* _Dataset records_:
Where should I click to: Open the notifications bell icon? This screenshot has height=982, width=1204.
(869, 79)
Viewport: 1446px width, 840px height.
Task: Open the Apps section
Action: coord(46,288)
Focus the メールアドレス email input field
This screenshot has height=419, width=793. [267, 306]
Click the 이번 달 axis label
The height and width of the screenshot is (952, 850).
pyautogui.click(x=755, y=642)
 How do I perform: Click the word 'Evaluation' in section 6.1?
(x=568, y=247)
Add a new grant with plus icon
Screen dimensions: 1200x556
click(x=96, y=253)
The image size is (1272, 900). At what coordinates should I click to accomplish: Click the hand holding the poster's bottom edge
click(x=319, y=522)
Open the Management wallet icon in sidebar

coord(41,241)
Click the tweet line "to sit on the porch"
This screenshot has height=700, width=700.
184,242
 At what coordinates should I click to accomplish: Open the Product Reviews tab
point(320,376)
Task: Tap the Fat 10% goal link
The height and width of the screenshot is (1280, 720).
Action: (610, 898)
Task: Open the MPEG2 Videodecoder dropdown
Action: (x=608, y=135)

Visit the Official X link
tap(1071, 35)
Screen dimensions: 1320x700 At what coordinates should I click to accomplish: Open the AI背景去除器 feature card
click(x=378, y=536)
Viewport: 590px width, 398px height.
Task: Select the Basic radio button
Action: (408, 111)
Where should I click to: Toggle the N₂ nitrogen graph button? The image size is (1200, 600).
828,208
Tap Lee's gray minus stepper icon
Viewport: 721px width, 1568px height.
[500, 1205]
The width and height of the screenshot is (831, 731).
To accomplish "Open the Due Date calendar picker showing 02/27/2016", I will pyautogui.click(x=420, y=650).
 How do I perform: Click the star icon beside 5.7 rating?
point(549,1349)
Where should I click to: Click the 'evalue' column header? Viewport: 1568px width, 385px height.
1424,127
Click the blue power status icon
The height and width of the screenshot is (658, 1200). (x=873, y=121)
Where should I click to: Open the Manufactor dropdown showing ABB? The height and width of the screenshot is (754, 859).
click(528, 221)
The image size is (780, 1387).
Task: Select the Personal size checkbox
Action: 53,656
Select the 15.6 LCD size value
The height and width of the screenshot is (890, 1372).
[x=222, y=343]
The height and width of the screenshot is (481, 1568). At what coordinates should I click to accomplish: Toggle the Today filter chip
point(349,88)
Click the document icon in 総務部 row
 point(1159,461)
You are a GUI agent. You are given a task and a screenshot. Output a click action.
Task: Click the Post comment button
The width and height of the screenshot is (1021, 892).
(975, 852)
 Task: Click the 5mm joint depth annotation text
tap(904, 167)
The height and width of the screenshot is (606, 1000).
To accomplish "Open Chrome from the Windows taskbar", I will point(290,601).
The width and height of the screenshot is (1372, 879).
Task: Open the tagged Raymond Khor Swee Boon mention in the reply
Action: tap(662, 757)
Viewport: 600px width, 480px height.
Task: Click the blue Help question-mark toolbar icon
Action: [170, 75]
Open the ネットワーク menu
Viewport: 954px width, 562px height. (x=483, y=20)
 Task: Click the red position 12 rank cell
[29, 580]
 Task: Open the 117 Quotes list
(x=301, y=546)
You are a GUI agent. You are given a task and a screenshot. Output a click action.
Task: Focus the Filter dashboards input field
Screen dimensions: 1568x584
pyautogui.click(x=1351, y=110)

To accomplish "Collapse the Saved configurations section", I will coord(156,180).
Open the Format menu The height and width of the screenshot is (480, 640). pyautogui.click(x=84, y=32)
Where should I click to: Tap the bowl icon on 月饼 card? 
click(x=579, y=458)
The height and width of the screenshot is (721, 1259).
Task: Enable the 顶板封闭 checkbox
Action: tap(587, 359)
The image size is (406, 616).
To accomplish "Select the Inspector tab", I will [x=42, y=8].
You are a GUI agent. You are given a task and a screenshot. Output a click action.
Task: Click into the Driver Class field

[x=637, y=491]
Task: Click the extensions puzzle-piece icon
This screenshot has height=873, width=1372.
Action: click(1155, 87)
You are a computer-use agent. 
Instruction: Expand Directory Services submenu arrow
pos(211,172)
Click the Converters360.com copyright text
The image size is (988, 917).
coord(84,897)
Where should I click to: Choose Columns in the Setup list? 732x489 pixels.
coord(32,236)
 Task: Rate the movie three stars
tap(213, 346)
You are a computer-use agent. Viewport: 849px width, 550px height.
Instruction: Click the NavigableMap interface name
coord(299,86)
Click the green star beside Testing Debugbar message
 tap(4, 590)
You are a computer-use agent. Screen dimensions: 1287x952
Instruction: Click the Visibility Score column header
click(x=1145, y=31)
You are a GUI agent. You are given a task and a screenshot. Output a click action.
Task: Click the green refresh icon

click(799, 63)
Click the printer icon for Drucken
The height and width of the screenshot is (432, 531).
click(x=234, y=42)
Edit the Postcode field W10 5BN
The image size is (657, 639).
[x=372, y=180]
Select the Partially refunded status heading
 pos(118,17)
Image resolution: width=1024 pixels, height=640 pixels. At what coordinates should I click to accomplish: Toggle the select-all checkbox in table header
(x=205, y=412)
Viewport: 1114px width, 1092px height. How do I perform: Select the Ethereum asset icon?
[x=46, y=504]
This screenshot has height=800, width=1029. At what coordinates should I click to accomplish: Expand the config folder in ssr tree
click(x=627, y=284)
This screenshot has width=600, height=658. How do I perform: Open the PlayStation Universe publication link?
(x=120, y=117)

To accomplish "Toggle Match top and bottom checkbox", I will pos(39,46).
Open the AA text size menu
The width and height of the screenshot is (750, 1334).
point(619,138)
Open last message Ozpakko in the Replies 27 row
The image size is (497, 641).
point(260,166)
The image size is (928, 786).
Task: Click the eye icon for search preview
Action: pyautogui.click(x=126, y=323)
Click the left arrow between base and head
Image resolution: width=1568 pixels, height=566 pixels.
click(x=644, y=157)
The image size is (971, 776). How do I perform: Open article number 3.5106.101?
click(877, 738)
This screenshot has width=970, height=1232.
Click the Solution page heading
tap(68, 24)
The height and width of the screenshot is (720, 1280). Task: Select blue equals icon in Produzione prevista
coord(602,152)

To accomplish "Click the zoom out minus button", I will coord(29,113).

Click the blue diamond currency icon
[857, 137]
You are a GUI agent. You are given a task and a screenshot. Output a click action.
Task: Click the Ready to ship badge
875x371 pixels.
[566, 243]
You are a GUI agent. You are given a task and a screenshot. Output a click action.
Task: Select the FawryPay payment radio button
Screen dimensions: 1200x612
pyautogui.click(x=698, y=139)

* _Exercise prompt_: The reply should restate the records above in full, character for character.

* _Exercise solution_:
Where should I click to: Open the notifications bell icon? This screenshot has height=982, width=1204.
(869, 79)
Viewport: 1446px width, 840px height.
Task: Open the Apps section
Action: coord(46,288)
Focus the メールアドレス email input field
This screenshot has height=419, width=793. [267, 306]
Click the 이번 달 axis label
The height and width of the screenshot is (952, 850).
pyautogui.click(x=755, y=642)
 How do I perform: Click the word 'Evaluation' in section 6.1?
(x=568, y=247)
Add a new grant with plus icon
Screen dimensions: 1200x556
click(x=96, y=253)
The image size is (1272, 900). At what coordinates should I click to accomplish: Click the hand holding the poster's bottom edge
click(x=319, y=522)
Open the Management wallet icon in sidebar

coord(41,241)
Click the tweet line "to sit on the porch"
This screenshot has height=700, width=700.
184,242
 At what coordinates should I click to accomplish: Open the Product Reviews tab
point(320,376)
Task: Tap the Fat 10% goal link
The height and width of the screenshot is (1280, 720).
Action: (610, 898)
Task: Open the MPEG2 Videodecoder dropdown
Action: (x=608, y=135)

Visit the Official X link
tap(1071, 35)
Screen dimensions: 1320x700 At what coordinates should I click to accomplish: Open the AI背景去除器 feature card
click(x=378, y=536)
Viewport: 590px width, 398px height.
Task: Select the Basic radio button
Action: (408, 111)
Where should I click to: Toggle the N₂ nitrogen graph button? The image size is (1200, 600).
828,208
Tap Lee's gray minus stepper icon
Viewport: 721px width, 1568px height.
[500, 1205]
The width and height of the screenshot is (831, 731).
To accomplish "Open the Due Date calendar picker showing 02/27/2016", I will pyautogui.click(x=420, y=650).
 How do I perform: Click the star icon beside 5.7 rating?
point(549,1349)
Where should I click to: Click the 'evalue' column header? Viewport: 1568px width, 385px height.
1424,127
Click the blue power status icon
The height and width of the screenshot is (658, 1200). (x=873, y=121)
Where should I click to: Open the Manufactor dropdown showing ABB? The height and width of the screenshot is (754, 859).
click(528, 221)
The image size is (780, 1387).
Task: Select the Personal size checkbox
Action: 53,656
Select the 15.6 LCD size value
The height and width of the screenshot is (890, 1372).
[x=222, y=343]
The height and width of the screenshot is (481, 1568). At what coordinates should I click to accomplish: Toggle the Today filter chip
point(349,88)
Click the document icon in 総務部 row
 point(1159,461)
You are a GUI agent. You are given a task and a screenshot. Output a click action.
Task: Click the Post comment button
The width and height of the screenshot is (1021, 892).
(975, 852)
 Task: Click the 5mm joint depth annotation text
tap(904, 167)
The height and width of the screenshot is (606, 1000).
To accomplish "Open Chrome from the Windows taskbar", I will point(290,601).
The width and height of the screenshot is (1372, 879).
Task: Open the tagged Raymond Khor Swee Boon mention in the reply
Action: tap(662, 757)
Viewport: 600px width, 480px height.
Task: Click the blue Help question-mark toolbar icon
Action: [170, 75]
Open the ネットワーク menu
Viewport: 954px width, 562px height. (x=483, y=20)
 Task: Click the red position 12 rank cell
[29, 580]
 Task: Open the 117 Quotes list
(x=301, y=546)
You are a GUI agent. You are given a task and a screenshot. Output a click action.
Task: Focus the Filter dashboards input field
Screen dimensions: 1568x584
pyautogui.click(x=1351, y=110)

To accomplish "Collapse the Saved configurations section", I will coord(156,180).
Open the Format menu The height and width of the screenshot is (480, 640). pyautogui.click(x=84, y=32)
Where should I click to: Tap the bowl icon on 月饼 card? 
click(x=579, y=458)
The height and width of the screenshot is (721, 1259).
Task: Enable the 顶板封闭 checkbox
Action: tap(587, 359)
The image size is (406, 616).
To accomplish "Select the Inspector tab", I will [x=42, y=8].
You are a GUI agent. You are given a task and a screenshot. Output a click action.
Task: Click into the Driver Class field

[x=637, y=491]
Task: Click the extensions puzzle-piece icon
This screenshot has height=873, width=1372.
Action: click(1155, 87)
You are a computer-use agent. 
Instruction: Expand Directory Services submenu arrow
pos(211,172)
Click the Converters360.com copyright text
The image size is (988, 917).
coord(84,897)
Where should I click to: Choose Columns in the Setup list? 732x489 pixels.
coord(32,236)
 Task: Rate the movie three stars
tap(213, 346)
You are a computer-use agent. Viewport: 849px width, 550px height.
Instruction: Click the NavigableMap interface name
coord(299,86)
Click the green star beside Testing Debugbar message
 tap(4, 590)
You are a computer-use agent. Screen dimensions: 1287x952
Instruction: Click the Visibility Score column header
click(x=1145, y=31)
You are a GUI agent. You are given a task and a screenshot. Output a click action.
Task: Click the green refresh icon

click(799, 63)
Click the printer icon for Drucken
The height and width of the screenshot is (432, 531).
click(x=234, y=42)
Edit the Postcode field W10 5BN
The image size is (657, 639).
[x=372, y=180]
Select the Partially refunded status heading
 pos(118,17)
Image resolution: width=1024 pixels, height=640 pixels. At what coordinates should I click to accomplish: Toggle the select-all checkbox in table header
(x=205, y=412)
Viewport: 1114px width, 1092px height. How do I perform: Select the Ethereum asset icon?
[x=46, y=504]
This screenshot has height=800, width=1029. At what coordinates should I click to accomplish: Expand the config folder in ssr tree
click(x=627, y=284)
This screenshot has width=600, height=658. How do I perform: Open the PlayStation Universe publication link?
(x=120, y=117)

To accomplish "Toggle Match top and bottom checkbox", I will pos(39,46).
Open the AA text size menu
The width and height of the screenshot is (750, 1334).
point(619,138)
Open last message Ozpakko in the Replies 27 row
The image size is (497, 641).
point(260,166)
The image size is (928, 786).
Task: Click the eye icon for search preview
Action: pyautogui.click(x=126, y=323)
Click the left arrow between base and head
Image resolution: width=1568 pixels, height=566 pixels.
click(x=644, y=157)
The image size is (971, 776). How do I perform: Open article number 3.5106.101?
click(877, 738)
This screenshot has width=970, height=1232.
Click the Solution page heading
tap(68, 24)
The height and width of the screenshot is (720, 1280). Task: Select blue equals icon in Produzione prevista
coord(602,152)

To accomplish "Click the zoom out minus button", I will coord(29,113).

Click the blue diamond currency icon
[857, 137]
You are a GUI agent. You are given a task and a screenshot. Output a click action.
Task: Click the Ready to ship badge
875x371 pixels.
[566, 243]
You are a GUI agent. You are given a task and a screenshot. Output a click action.
Task: Select the FawryPay payment radio button
Screen dimensions: 1200x612
pyautogui.click(x=698, y=139)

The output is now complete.